Role of Toxoplasma mitochondrial respiration and ATP synthesis in parasite survival, virulence, and persistence – a complex story!

Apicomplexan parasites cause severe diseases, including toxoplasmosis and malaria. Toxoplasmosis can be fatal in immunocompromised patients and persists for life. Drug resistance and side effects necessitate new drugs. The apicomplexan mitochondrial electron transport chain (mETC) and ATP synthase pathway offers excellent opportunities to develop better drugs, because this pathway is critical for parasite survival and virulence and has striking differences from the human pathway.
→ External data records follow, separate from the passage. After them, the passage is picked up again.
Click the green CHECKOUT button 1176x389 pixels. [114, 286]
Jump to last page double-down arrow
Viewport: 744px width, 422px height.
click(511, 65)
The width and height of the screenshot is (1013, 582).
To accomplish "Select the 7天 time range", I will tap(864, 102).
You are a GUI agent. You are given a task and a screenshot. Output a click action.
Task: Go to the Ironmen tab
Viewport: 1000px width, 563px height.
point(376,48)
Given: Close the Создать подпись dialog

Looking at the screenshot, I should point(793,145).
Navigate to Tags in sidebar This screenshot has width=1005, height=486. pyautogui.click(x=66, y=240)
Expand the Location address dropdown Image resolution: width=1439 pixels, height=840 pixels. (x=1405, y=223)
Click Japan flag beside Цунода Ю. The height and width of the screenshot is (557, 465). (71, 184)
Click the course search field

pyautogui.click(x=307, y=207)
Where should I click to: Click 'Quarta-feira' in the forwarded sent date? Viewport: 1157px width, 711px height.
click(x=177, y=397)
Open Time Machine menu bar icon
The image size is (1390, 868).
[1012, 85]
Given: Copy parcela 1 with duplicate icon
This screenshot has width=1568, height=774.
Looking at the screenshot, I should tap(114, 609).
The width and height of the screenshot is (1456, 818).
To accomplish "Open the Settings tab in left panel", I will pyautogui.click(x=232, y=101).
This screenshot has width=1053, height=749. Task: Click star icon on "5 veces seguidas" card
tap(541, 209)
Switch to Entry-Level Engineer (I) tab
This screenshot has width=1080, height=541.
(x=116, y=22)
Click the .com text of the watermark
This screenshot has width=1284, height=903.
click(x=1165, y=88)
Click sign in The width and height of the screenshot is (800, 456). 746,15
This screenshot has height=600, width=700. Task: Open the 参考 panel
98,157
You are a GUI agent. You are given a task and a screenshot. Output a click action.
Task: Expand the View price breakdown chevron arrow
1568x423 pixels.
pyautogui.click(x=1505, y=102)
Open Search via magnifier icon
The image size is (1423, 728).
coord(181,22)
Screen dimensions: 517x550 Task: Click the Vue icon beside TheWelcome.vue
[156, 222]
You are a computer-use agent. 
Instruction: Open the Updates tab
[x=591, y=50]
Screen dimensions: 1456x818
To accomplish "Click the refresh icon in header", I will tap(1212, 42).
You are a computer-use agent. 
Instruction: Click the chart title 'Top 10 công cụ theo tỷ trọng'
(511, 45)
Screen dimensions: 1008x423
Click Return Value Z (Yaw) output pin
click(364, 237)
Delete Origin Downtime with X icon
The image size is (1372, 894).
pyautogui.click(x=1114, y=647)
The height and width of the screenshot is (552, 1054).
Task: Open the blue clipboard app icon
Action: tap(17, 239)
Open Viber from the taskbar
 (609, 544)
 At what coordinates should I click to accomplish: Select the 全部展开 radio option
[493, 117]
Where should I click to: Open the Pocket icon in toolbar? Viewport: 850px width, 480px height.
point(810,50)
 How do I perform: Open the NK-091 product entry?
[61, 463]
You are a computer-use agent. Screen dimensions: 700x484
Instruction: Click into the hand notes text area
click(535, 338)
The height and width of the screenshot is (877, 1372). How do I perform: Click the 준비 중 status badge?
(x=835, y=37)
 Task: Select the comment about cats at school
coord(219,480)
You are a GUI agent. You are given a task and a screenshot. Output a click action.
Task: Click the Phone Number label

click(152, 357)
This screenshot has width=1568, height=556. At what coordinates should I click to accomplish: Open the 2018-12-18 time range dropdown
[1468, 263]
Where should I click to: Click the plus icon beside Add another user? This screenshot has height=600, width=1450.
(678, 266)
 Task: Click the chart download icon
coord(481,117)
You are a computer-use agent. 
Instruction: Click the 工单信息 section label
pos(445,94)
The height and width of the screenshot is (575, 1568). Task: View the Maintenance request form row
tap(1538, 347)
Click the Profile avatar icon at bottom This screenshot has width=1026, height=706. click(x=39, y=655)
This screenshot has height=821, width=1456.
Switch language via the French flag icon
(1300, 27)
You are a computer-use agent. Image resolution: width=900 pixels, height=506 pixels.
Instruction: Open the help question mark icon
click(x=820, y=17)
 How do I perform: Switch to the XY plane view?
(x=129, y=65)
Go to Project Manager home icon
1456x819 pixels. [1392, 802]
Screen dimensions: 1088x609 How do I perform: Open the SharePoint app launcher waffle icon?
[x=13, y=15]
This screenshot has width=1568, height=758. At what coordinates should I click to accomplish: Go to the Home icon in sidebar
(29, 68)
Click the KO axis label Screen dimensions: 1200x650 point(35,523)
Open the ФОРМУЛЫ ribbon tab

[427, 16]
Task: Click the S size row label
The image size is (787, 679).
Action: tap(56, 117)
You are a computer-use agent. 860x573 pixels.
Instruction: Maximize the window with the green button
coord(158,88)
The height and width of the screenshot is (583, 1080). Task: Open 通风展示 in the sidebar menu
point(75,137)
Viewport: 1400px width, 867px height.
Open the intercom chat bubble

We recently found that each of the parasite enzymes consists of different subunits and show structural differences from their human parallels(1–3), manifesting in selective sensitivity to inhibitors, e.g the clinically used atovaquone. Yet, the function of the new subunits and how these differences lead to increased drug sensitivity in the parasite are not understood, hindering the development of better drugs. Moreover, some new subunits are essential for virulence in animals, and mETC inhibitors further kill bradyzoites, the persistent life-stage. Yet the pathway’s role during animal infection and bradyzoites biology remain largely understudied. This work will generate mechanistic understanding of divergent aspects of apicomplexan mETC and ATP synthase, reveal their role during animal infection, and develop studies of their role during persistence. We will further elicit inhibitor mode-of-action, together informing drug development for toxoplasmosis and potentially malaria.